I have been baking, which is a challenge in the summer heat, so I have tried to get it over by mid-morning before the true heat sets in. While I was hastily throwing flower, sugar and berries around I was reminded of a dear, now sainted professor of mine. Lloyd Patterson was my senior year adviser and I was struggling with what it looked like for me to become ordained - a woman, a mom, a wife, a Cherokee. I was asking what models I might follow, and who I might look to for guidance and direction. Lloyd was quirky and brilliant, a man who married and had children later in life. He looked at me and smiled. He then went on to tell me that he and his friend Dick Norris had decided that the best model for priesthood was Julia Child - the French Chef. How Julia wasn't just feeding people but teaching them to feed themselves. She was in love with what she did, but she held her profession lightly. "If a piece of chicken fell to the floor", he said, now imitating her unique and quirky voice," well, you just pick it up, wash it off, have some wine and go on!" I was stunned at first but have truly taken that image into my being. How perfectly appropriate. And how so in contrast with the desire to have a covenant, a contract, a perfect recipe and a final conclusion to all the mess.
As a Cherokee woman, I have grown to be very wary of contracts, treaties and covenants. That's my own bias. But throughout our history, no paper ever held an individual, institution or government to what was promised. No one can be forced to do what they agree to, and the alone paper historically has forced no one truly to be faithful. Only God's love and spirit can inspire us to be faithful and constant, seeking reconciliation, relationship and joint mission. As a woman, the marriage contract or covenant, until very recent history, has been an agreement between two men over property. There was no protection for the women, ever. Yesterday I watched and read about the true relationships building within the gathering of bishops. I read about tears and apologies, about desire, compassion and hope. I remembered seeing the image of dear Bishop Tutu, during the truth and reconciliation hearings, weep and moan as he listened to what had gone on. It is our hearts, and our willingness to not be the experts, but the agents of change for Christ's kingdom that will make our schisms things of the past. It will be our willingness to hold ourselves lightly and take one another to heart that will be God's desired reconciliation of our world wide church.

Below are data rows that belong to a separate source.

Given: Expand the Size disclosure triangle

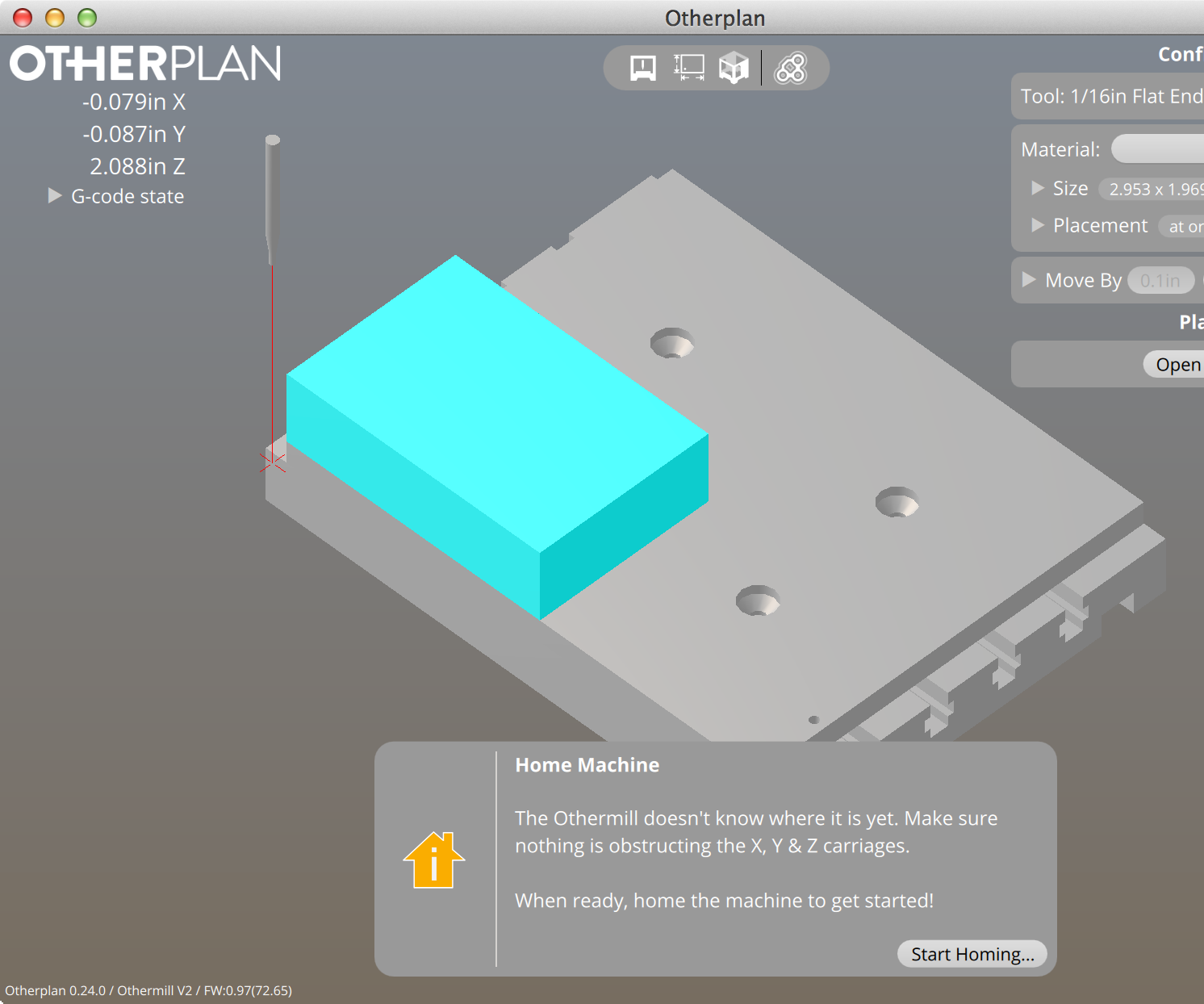Looking at the screenshot, I should pos(1038,188).
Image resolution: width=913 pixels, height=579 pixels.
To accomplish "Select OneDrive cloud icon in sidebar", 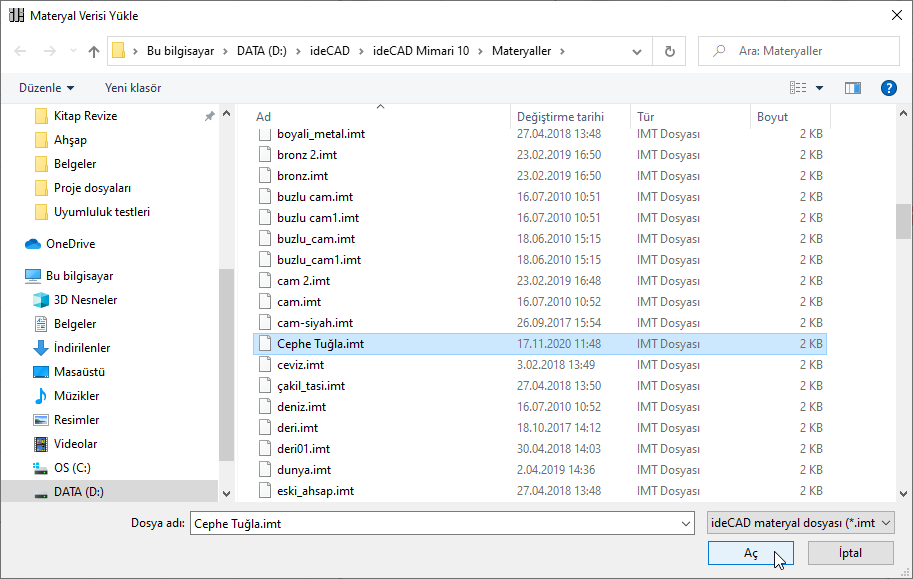I will 33,244.
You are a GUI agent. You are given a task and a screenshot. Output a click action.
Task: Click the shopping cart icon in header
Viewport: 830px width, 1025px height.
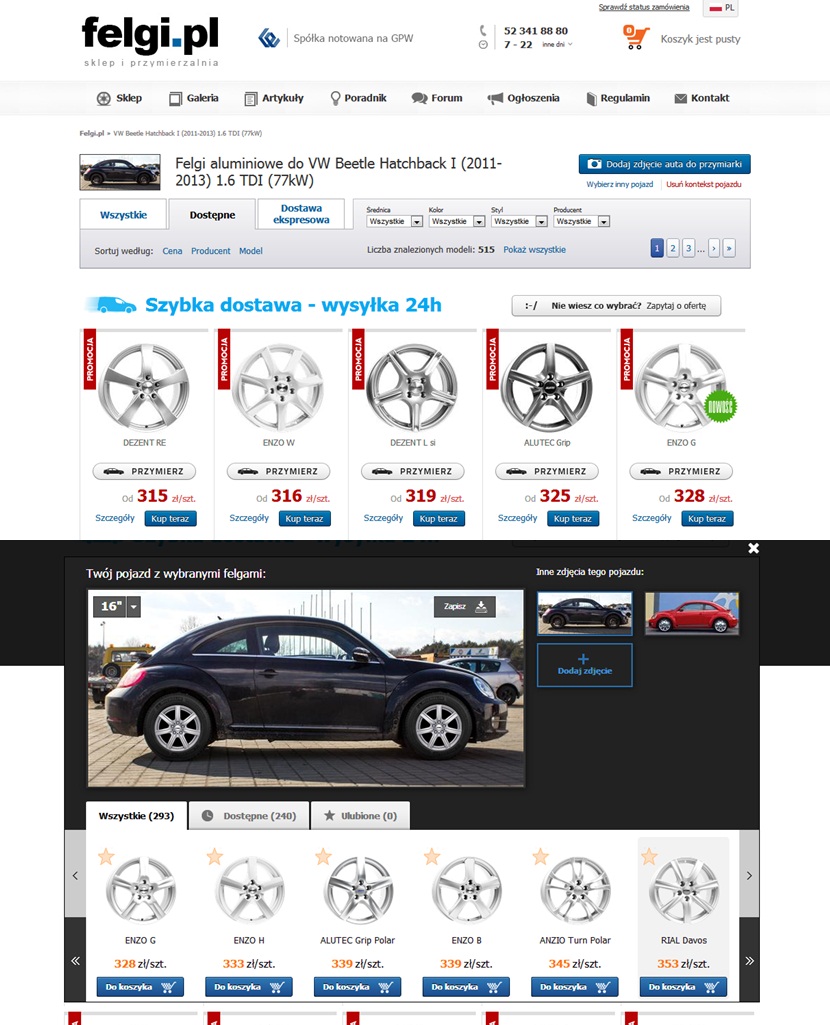click(635, 38)
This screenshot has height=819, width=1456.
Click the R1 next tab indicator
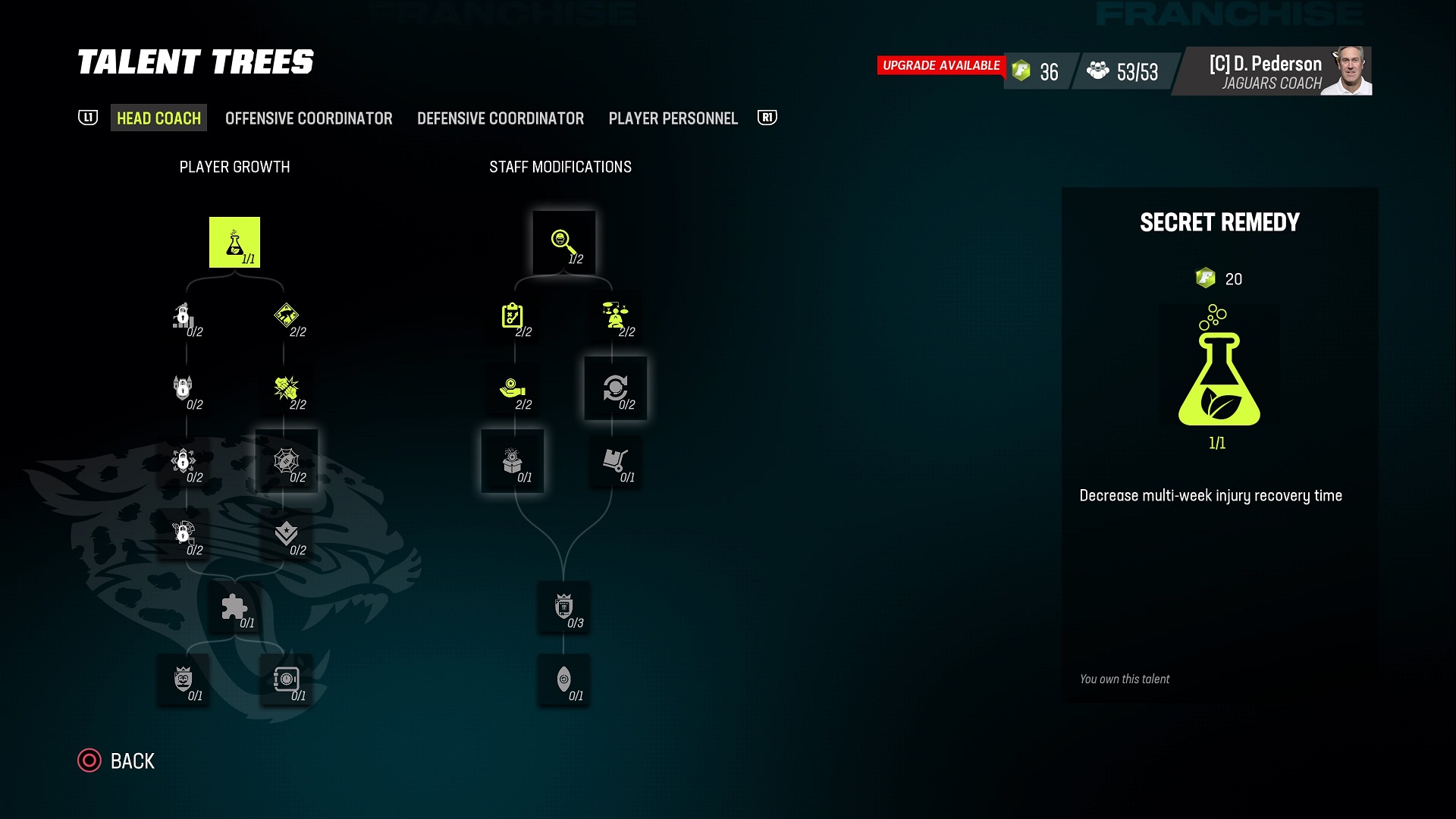[767, 118]
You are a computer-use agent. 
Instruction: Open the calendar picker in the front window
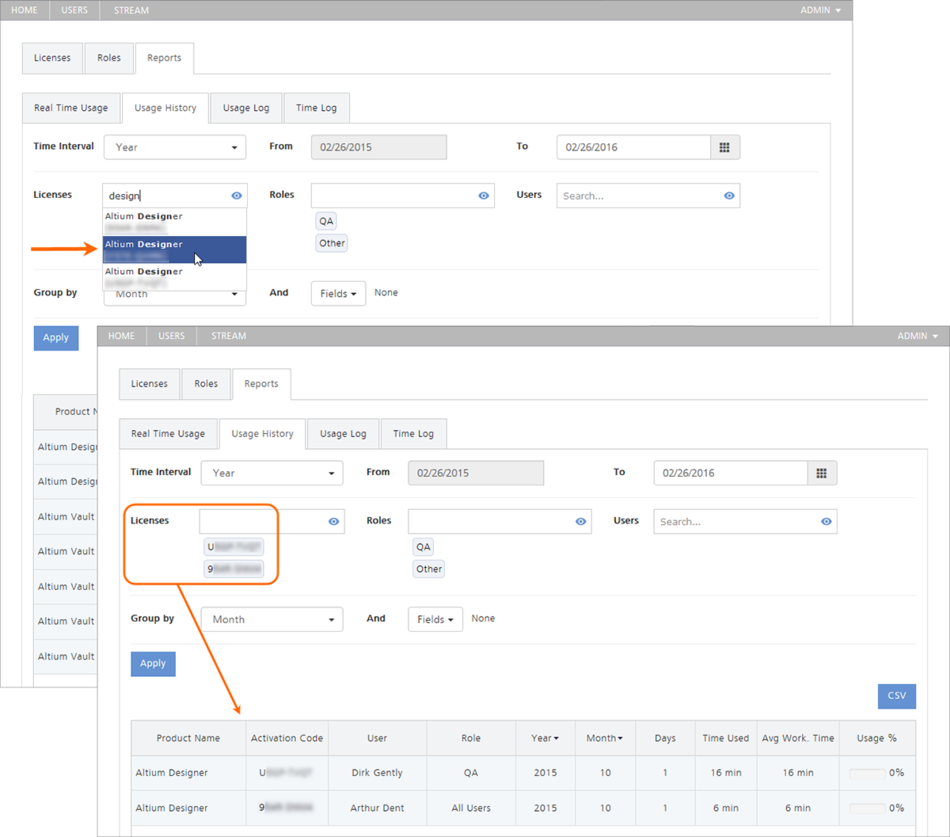click(821, 473)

Among Native communities, we often talk about doing something, not just for our children and grandchildren, but for the seventh generation yet unborn. My sense is that the work we do now will be felt down through the generations. I believe that we, the bishops of the Anglican Communion, are called to model a new kind of church leadership. No longer princely or authoritarian but compassionate,sharing, teaching, learning, listening, relational leadership. Leading with the heart. Listening and praying with the heart of Jesus. I pray today that we might all have God's grace to step back from edges and into each others arms. I pray that I might be strong enough to listen, and in truly hearing, might have a new heart for God and my brothers and sisters across the Communion.
Dear God of love,
you breathed life into the darkness, breathe your spirit upon us this day. May we be feverish with our zeal for you and our love for one another. May we run to the side of another, and may we also take time to listen to the whole story. May we laugh at ourselves and ask forgiveness when we blunder. May we today be models of your love as we live in relationship with one another through Christ our Lord, Amen.
look on your children this night as they fall into their rest. Let them be reminded of your steadfast and constant care. Renew their capacity for love and forgiveness. Restore their broken spirits. Help us all to rest this night in the loving heart of Christ who gave his life for us, Amen.